«Healing Crisis»: A Marketing Tool and Monopoly on Tradition

In this article we examine a phenomenon actively used in the marketing of Russian Reiki schools — the so-called «healing crisis». And separately we look at a specific example of how the only verified lineage in Russia ends up locked behind a paid barrier.

What Is a «Healing Crisis»

The term «healing crisis» (healing crisis, cleansing crisis) is widely used in alternative medicine and energy practices. It is supposed that after a session or initiation a person may experience: fatigue, aggravation of old symptoms, emotional peaks, temporary worsening — all interpreted as signs of «deep work» and «accumulated toxins releasing».

In official medicine there is a related concept — the Jarisch-Herxheimer reaction. This is a real, documented phenomenon: during antibiotic treatment of some bacterial infections, mass bacterial die-off causes a brief toxin release and temporary worsening. This is a specific, biochemically explicable mechanism.

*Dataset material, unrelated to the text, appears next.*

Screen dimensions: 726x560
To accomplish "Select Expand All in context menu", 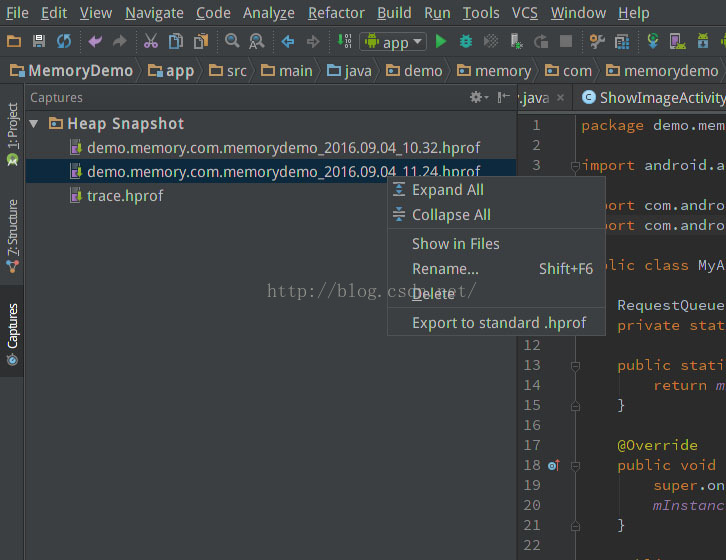I will pyautogui.click(x=447, y=190).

Transferring this concept to energy practices is a metaphor without a mechanism. There is no verified process explaining a «healing crisis» after a Reiki session or initiation.

Marketing Inversion: «A Crisis Means the Initiation Was Bad»

The classic «healing crisis» logic in Reiki: if you felt worse after initiation or a session — that is normal, it means Reiki is working deeply. This logic is non-falsifiable: both improvement and worsening are interpreted as confirmation of the method’s correctness.

However, there is also an inverted version of this narrative, used by some Russian Reiki masters for marketing: if you had a healing crisis after initiation — it means the initiation went wrong, and it was not real Reiki.

This logic works elegantly as a competitive tool:

  • A person had a difficult experience after initiation by another master → they are told: «that’s because that initiation was wrong»
  • The person comes for a «correct» initiation → pays again
  • If difficulties arise after the second initiation → they are now interpreted as «deep work» or again as «consequences of the previous wrong initiation»

Absence of Consent: Violation of Basic Safety Principles

In some materials, both free and paid, a position is promoted that consent from a student or client is not needed before initiation or a Reiki session — the master knows what is needed and acts «for the good».

This directly violates several fundamental principles:

  1. Informed consent — a basic principle of medical ethics, psychotherapy, and any body-oriented practice
  2. Do no harm — if a person does not know what will be done to them, they cannot assess risks, especially with a psychiatric history, trauma, BPD, PTSD
  3. Boundaries of therapeutic relationships — any teacher-student or practitioner-client relationship implies a power asymmetry

The Inamoto Paradox: The Only Verified Tradition Is Locked Behind 95,000₽

Hyakuten Inamoto (Komyo Reiki Do) has one of the most verified and shortest lineages from Mikao Usui:

Mikao Usui → Chujiro Hayashi → Chiyoko Yamaguchi → Hyakuten Inamoto

Three steps from the source. Publicly documented. Inamoto teaches openly and conducts seminars.

But here is the problem: access to this methodology in the Russian Reiki community is only through a professional master training programme costing 95,000 rubles.

  • The only publicly known bearer of the Inamoto methodology in Russia — one specific master
  • Access to the methodology — only through a paid closed course
  • Before payment, you cannot verify whether what is taught corresponds to the real Inamoto methodology
  • Inamoto himself conducts seminars — but abroad, physically and financially inaccessible to most Russians

In other words: Hyakuten Inamoto is channelled through one intermediary, and the intermediary sets a monopoly price for access to the tradition.

What to Do If You Are Already Inside Such a System

  1. Acknowledge the structure — the fact that you paid money and received value from it does not mean the system has no problems. Both things can be true simultaneously.
  2. Study primary sources — Hyakuten Inamoto’s books are available in English. Frank Arjava Petter publishes research on Usui’s original Japanese materials.
  3. Separate practice from school — daily Reiki practice (self-treatment, the 5 principles) does not require being tied to a specific master.
  4. Consult a verified psychologist — if you find you are emotionally dependent on a master or school, this is a topic for psychotherapy.